SOURCE PASSAGE:
-- Start --

# Just got my SANDY pics..... :)



## [email protected] River (Sep 13, 2008)

Everyone knows Sandy(Miniequine, here on the forum) and how fantastic her photos are. She came up to Massachusetts a few weeks ago and I had the opportunity to have some of my horses "shot".... The results were AWESOME!!! Here are a few of my favorites.... I wish I could share them all as I love them, but I think what is posted below is enough...






SRF Classy Lady











and "Whitey" a.k.a. SRF Shady Character, 2 yr. old stallion - Headed for Worlds!











SRF Ringmaster






and my little bay mare, DeChevals Windsong of the Night a.k.a. Eve, Also headed for Worlds! I have to say that Eve's headshots blew me away. Sandy captured her perfectly. We took her out, without a bath, 2 weeks worth of hair growth, threw a show halter on her, a little baby oil, and Sandy went to work. I just love the "natural" look of these pics.











And one of my farm favorites, SRF Heiress, who will be making her Worlds debut...I can't wait!!!
















Thanks for allowing me to share..... I am so proud of my "kids"! and Thank you, Sandy for coming up!!! You are so talented!!!!


----------



## Jill (Sep 13, 2008)

Absolutely stunning photography and gorgeous horses!!!


----------



## MyLilShowGirl (Sep 13, 2008)

WOAH!!!! Kris...those turned out FANTASTIC!!!

Sandy--GREAT job as usual...they are all just stunning...of course the animals being shot make it easier to get those picture perfect photos!!!


----------



## Indian*R*A*I*N*Dance (Sep 13, 2008)

GREAT PICTURES!!!!

Wasn't Whitey as the show on sun? or was it just me?.

SRF Heiress is absolutly gorgeous(sp)!!!


----------



## Celtic Hill Farm (Sep 13, 2008)

you have Gorgeous(sp) horses!


----------



## eagles ring farm (Sep 13, 2008)

Gorgeous Photos and Gorgeous horses





Wonderful work Sandy as usual


----------



## Vertical Limit (Sep 13, 2008)

Very nice!


----------



## jrae (Sep 13, 2008)

What gorgeous horses and photos! I think Eve and that lovely buckskin would love being in Tennessee at my house!


----------



## frosthillfarm (Sep 13, 2008)

Breathtaking!

Kristina, I just LOVE all your horses! And Sandy can bring out the absolute BEST in them!

Hope on her next visit to New England she can make a stop at MY farm!


----------



## Miniequine (Sep 13, 2008)

-- End --

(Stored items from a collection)
-- Start --

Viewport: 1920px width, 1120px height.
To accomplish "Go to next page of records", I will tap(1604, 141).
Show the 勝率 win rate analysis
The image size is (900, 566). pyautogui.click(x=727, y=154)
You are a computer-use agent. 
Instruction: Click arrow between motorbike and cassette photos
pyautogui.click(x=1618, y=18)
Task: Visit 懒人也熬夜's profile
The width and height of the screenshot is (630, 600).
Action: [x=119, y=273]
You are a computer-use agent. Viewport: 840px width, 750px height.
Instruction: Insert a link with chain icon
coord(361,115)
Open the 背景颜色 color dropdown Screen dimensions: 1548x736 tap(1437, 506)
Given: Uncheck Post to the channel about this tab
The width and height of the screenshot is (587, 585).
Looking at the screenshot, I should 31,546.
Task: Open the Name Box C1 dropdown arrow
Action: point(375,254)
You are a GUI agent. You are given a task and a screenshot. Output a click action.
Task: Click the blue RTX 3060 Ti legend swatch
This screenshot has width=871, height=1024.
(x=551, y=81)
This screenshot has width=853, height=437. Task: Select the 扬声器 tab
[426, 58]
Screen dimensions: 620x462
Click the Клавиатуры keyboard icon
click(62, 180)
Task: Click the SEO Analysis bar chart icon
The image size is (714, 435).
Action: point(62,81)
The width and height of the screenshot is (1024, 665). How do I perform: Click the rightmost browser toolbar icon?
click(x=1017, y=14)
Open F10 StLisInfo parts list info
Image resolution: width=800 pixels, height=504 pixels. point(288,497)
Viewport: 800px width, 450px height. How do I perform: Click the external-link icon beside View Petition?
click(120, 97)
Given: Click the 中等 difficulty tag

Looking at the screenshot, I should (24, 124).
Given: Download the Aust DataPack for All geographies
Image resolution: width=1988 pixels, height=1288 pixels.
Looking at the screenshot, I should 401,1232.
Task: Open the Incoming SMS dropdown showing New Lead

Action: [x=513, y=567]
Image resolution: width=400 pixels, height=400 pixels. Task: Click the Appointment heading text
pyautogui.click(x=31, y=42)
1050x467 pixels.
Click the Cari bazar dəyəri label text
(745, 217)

-- End --

WHAT YOU NEED TO DO: Decide whether each statement agrees with the forum thread above, answering yes or no and quoting the words that settle it: (a) Sandy traveled to Massachusetts for the photo session. (b) Eve was bathed before her photos were taken. (c) SRF Shady Character is a two-year-old stallion.

FULL ANSWER:
(a) Yes: "She came up to Massachusetts a few weeks ago"
(b) No: "We took her out, without a bath, 2 weeks worth of hair growth"
(c) Yes: "SRF Shady Character, 2 yr. old stallion"